Operational isolation can be divided into process isolation, device isolation and network isolation.
Process isolation
In terms of process isolation, for a single process, running a process with untrusted code (which may include malicious code) can cause damage to the computing platform. To address this problem, MaxCompute provides a multi-layer isolation nesting scheme to circumvent this potential security risk. Internally, MaxCompute provides language-level sandboxes, including the Java sandbox and the Python Sandbox. This language-level sandbox provides the innermost layer of isolation for user code. For example, the Java UDF can currently restrict the loading of specific classes. Python UDFs can do function-level restrictions; In addition, MaxCompute provides process isolation, which relies on the current Linux Kernel mechanism to implement process isolation, including namespace, cgroup, secomp-bPF, etc. On the outermost side, MaxCompute implements a layer of lightweight virtualization by deeply customizing the Linux Kernel and a minimal Hypervisor to provide very lightweight virtual machines (set up in a few hundred milliseconds). As a result, untrusted code ends up running on the physical machine as a hypervisor; That is, to Fuxi, it sees only hypervisor processes, but to untrusted Code, it sees an isolated environment.
Equipment isolation
In addition, MaxCompute also provides hardware acceleration capabilities for user-defined code, such as PAI support for direct GPU access. Currently, MaxCompute passes the GPU card through the VM using PCIE passthrough, allowing the guest process to access the GPU through the PCIE bus and GPU driver in the Guest kernel.

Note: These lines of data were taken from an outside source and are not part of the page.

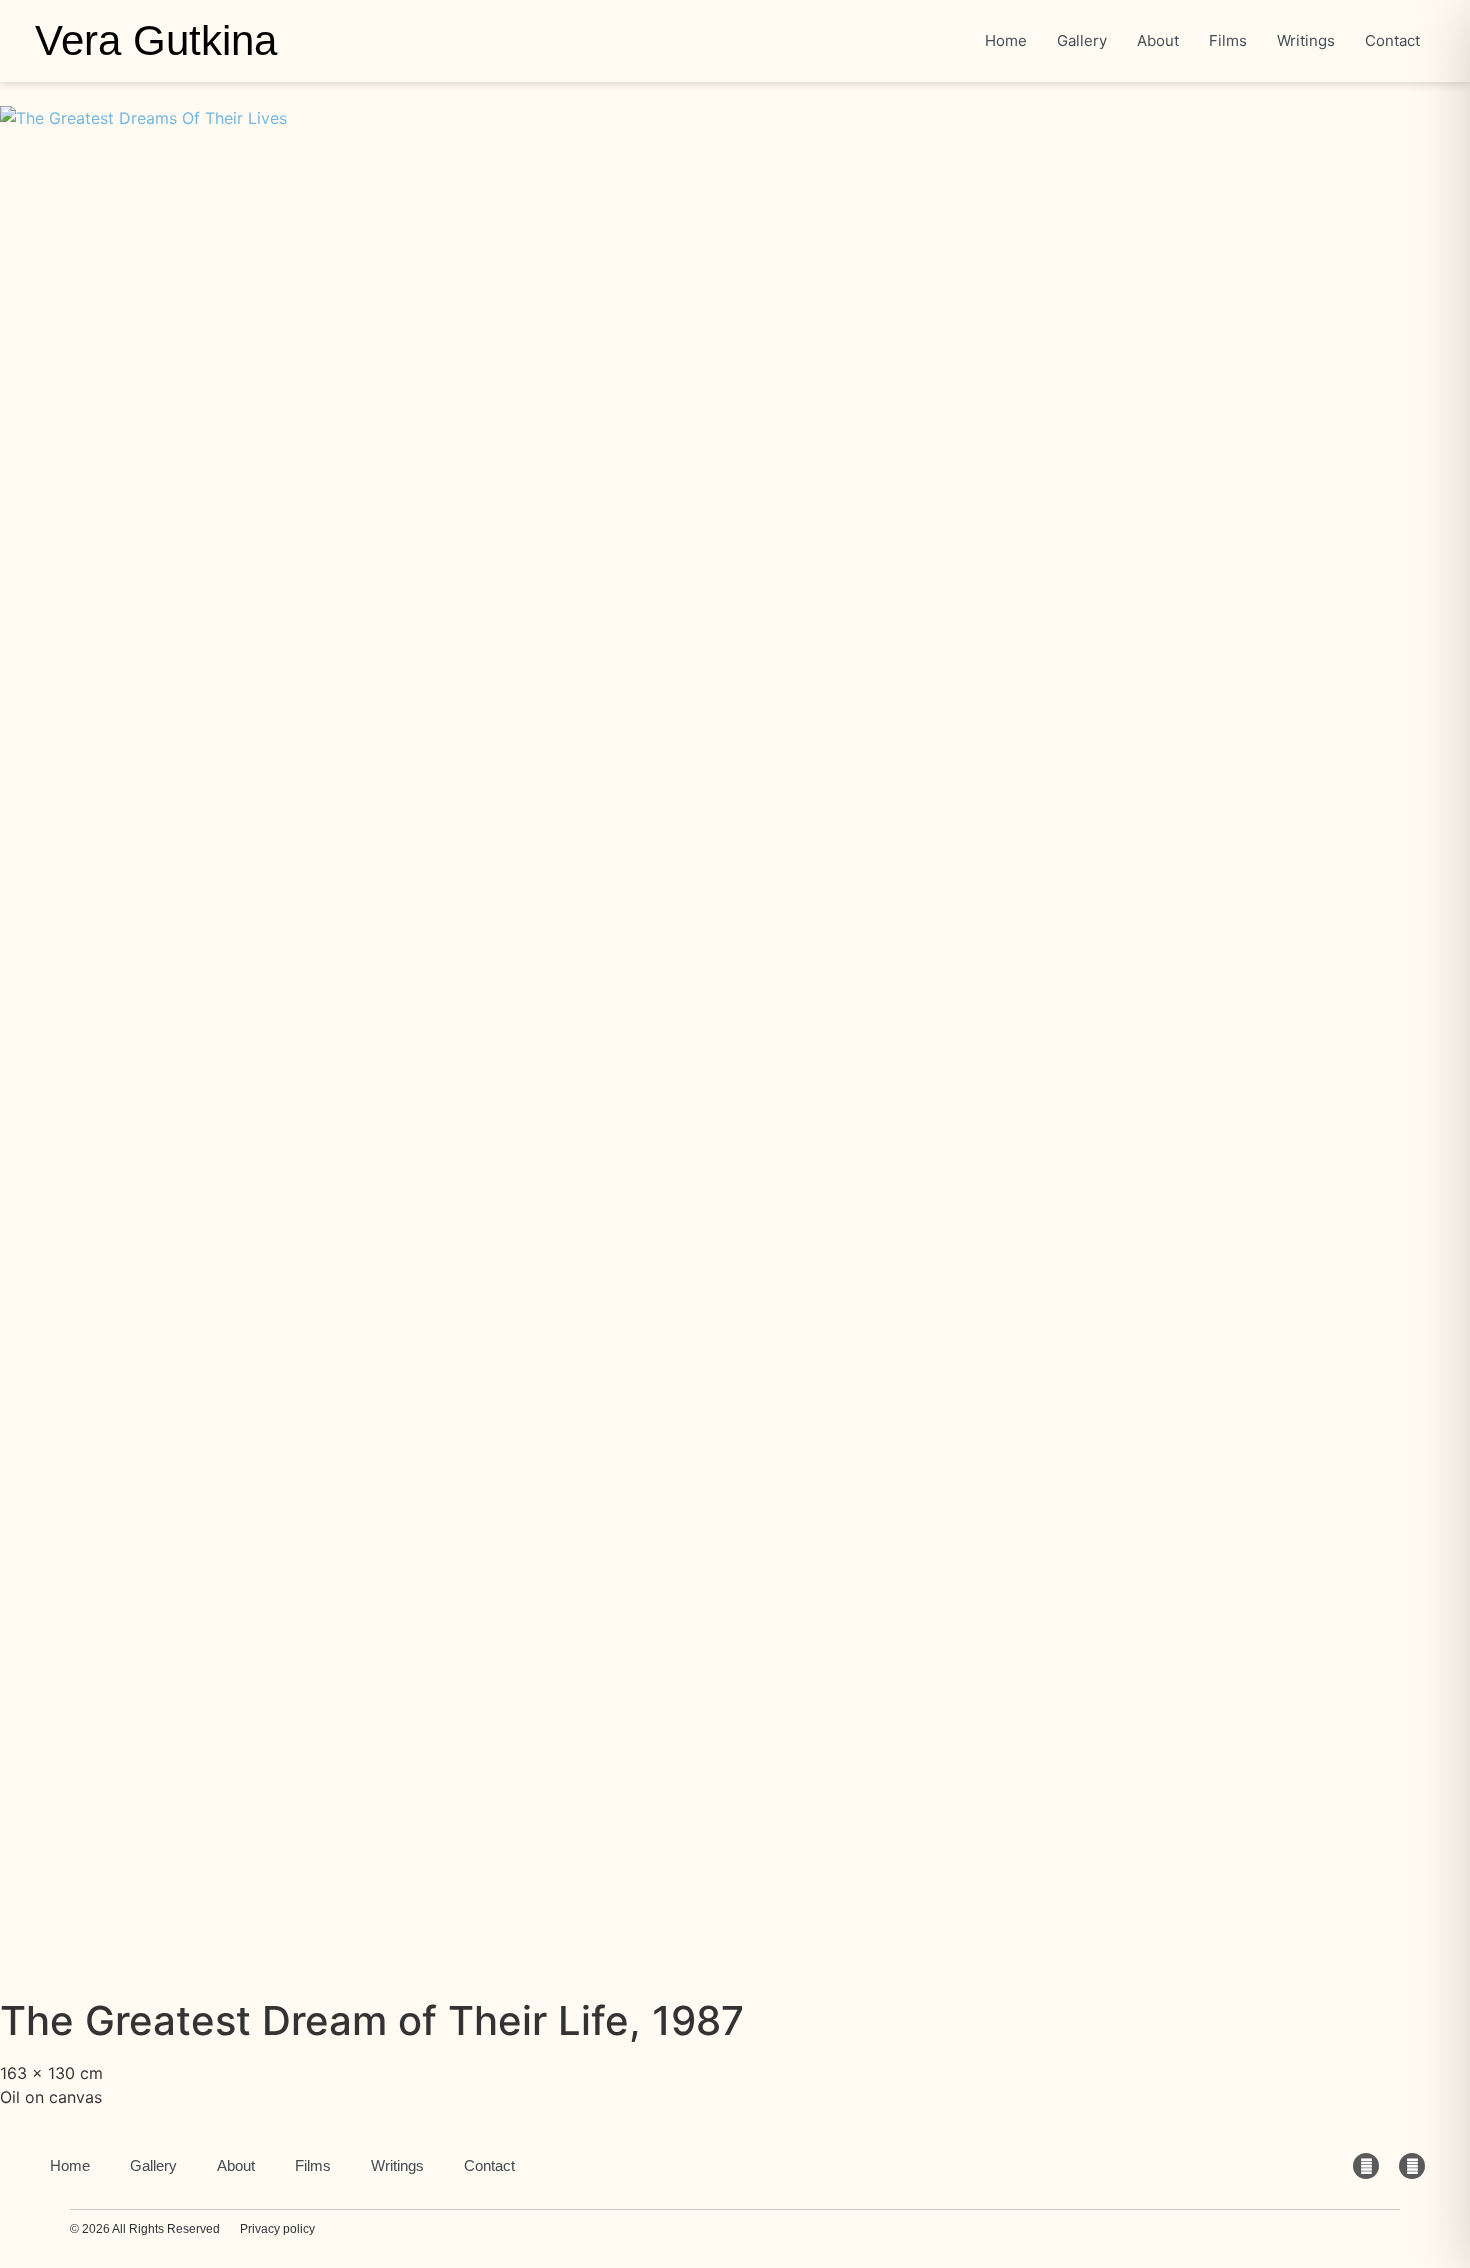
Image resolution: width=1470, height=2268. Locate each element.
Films (313, 2165)
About (236, 2165)
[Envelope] (1366, 2166)
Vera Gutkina (156, 40)
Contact (489, 2165)
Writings (397, 2165)
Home (70, 2165)
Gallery (153, 2165)
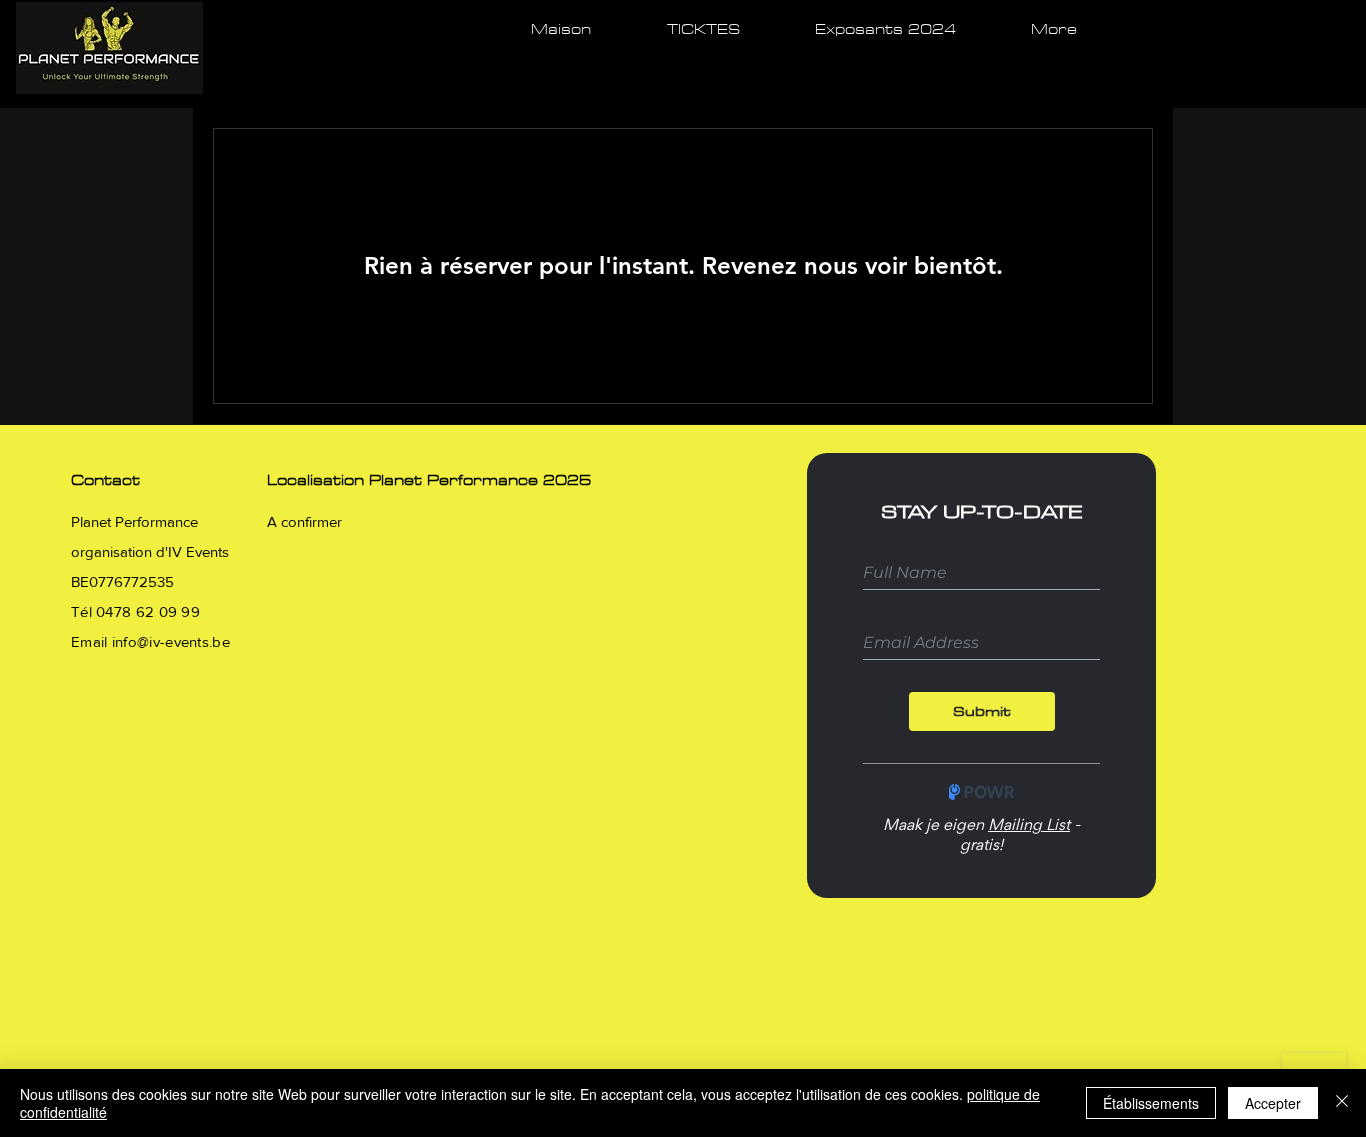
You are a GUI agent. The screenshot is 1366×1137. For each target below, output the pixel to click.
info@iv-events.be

In this way, the VM accesses the GPU through the PCIE bus, and the performance is similar to that of the GPU on a physical machine. On the other hand, you do not need to install the GPU driver on a physical machine, avoiding the impact of the GPU driver on platform stability and reliability.
Network isolation
On some products, MaxComputer provides network isolation for user code logic. A layer of virtual network is implemented between VMS pulled up by Fu Xi. These VMS can communicate directly over a virtual network, which also provides good compatibility for running some open source code inside the VM. At the same time, as can be seen from the figure above, the user-defined code logic does not directly access the physical network; The Tursted code pulled by Fuxi, including the code on the MaxCompute framework, communicates through the physical network, which ensures the low delay in the communication of the MaxCompute framework.